Data items
BEGIN
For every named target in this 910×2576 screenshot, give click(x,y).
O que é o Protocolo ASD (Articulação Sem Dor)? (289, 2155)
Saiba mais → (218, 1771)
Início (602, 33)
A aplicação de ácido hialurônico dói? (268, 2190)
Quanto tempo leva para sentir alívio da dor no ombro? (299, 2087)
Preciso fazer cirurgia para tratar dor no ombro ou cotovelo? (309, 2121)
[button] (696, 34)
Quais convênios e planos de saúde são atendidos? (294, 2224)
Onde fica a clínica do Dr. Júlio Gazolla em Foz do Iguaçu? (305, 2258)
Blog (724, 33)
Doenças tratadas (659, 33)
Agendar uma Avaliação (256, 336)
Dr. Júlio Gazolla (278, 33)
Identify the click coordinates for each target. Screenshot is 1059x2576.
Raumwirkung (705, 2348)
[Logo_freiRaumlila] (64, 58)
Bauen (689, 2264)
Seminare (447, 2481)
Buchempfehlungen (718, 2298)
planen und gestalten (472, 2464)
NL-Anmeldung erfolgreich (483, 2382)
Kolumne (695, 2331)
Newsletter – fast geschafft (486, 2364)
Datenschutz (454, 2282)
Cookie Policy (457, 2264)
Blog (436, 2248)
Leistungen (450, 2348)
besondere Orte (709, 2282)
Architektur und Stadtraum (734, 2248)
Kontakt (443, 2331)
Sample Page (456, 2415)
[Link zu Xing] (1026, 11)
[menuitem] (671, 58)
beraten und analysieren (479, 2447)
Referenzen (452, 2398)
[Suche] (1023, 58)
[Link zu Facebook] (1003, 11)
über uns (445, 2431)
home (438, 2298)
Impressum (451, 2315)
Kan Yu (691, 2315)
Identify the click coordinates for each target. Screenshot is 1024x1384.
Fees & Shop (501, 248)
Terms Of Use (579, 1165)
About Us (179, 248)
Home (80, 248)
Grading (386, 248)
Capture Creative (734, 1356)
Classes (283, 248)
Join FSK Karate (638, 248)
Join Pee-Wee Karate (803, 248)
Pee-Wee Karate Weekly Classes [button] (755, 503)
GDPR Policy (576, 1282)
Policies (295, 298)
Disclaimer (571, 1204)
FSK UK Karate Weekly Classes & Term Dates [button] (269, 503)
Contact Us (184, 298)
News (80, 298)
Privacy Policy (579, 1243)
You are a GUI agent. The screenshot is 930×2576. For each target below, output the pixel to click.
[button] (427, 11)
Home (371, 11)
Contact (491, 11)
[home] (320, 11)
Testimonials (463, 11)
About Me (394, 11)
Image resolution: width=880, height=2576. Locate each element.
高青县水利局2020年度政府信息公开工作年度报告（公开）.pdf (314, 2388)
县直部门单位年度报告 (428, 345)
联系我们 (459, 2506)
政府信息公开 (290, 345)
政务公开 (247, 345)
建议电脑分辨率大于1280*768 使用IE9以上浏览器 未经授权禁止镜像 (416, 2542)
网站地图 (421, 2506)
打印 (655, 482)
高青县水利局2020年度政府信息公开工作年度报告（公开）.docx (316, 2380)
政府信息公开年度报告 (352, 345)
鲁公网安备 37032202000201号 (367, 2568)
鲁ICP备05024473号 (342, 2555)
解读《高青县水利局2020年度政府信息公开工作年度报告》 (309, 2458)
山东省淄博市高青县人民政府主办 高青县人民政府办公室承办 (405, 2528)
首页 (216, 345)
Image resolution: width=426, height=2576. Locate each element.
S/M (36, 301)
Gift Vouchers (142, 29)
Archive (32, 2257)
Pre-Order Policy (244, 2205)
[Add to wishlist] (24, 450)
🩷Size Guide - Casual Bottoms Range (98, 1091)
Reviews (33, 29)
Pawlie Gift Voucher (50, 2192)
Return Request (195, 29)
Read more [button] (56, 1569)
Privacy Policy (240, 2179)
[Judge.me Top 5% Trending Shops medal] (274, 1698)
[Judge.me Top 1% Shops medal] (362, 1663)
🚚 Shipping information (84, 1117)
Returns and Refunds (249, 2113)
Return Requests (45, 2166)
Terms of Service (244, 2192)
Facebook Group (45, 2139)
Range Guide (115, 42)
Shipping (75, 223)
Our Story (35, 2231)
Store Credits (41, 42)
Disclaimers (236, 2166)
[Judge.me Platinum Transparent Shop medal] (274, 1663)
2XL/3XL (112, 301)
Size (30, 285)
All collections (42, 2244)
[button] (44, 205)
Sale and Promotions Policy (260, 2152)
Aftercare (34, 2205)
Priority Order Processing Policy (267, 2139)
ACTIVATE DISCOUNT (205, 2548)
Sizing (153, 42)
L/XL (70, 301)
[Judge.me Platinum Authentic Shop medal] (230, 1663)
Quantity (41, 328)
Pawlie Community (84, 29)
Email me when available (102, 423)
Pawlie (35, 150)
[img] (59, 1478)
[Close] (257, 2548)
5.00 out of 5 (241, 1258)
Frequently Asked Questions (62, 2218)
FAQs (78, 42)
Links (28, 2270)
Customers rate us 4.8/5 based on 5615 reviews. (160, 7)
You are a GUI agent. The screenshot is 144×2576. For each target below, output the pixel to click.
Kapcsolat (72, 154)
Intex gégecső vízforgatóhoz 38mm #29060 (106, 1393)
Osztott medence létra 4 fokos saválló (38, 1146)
END
Work task
In the entries above, find the line holding "Grading (386, 248)" and the line holding "高青县水利局2020年度政府信息公开工作年度报告（公开）.docx (316, 2380)", then retype exactly those two lines and every line between them, and nothing else.

Answer for this exercise
Grading (386, 248)
Capture Creative (734, 1356)
Classes (283, 248)
Join FSK Karate (638, 248)
Join Pee-Wee Karate (803, 248)
Pee-Wee Karate Weekly Classes [button] (755, 503)
GDPR Policy (576, 1282)
Policies (295, 298)
Disclaimer (571, 1204)
FSK UK Karate Weekly Classes & Term Dates [button] (269, 503)
Contact Us (184, 298)
News (80, 298)
Privacy Policy (579, 1243)
You are a GUI agent. The screenshot is 930×2576. For each target below, output the pixel to click.
[button] (427, 11)
Home (371, 11)
Contact (491, 11)
[home] (320, 11)
Testimonials (463, 11)
About Me (394, 11)
Image resolution: width=880, height=2576. Locate each element.
高青县水利局2020年度政府信息公开工作年度报告（公开）.pdf (314, 2388)
县直部门单位年度报告 (428, 345)
联系我们 (459, 2506)
政府信息公开 (290, 345)
政务公开 (247, 345)
建议电脑分辨率大于1280*768 使用IE9以上浏览器 未经授权禁止镜像 (416, 2542)
网站地图 (421, 2506)
打印 (655, 482)
高青县水利局2020年度政府信息公开工作年度报告（公开）.docx (316, 2380)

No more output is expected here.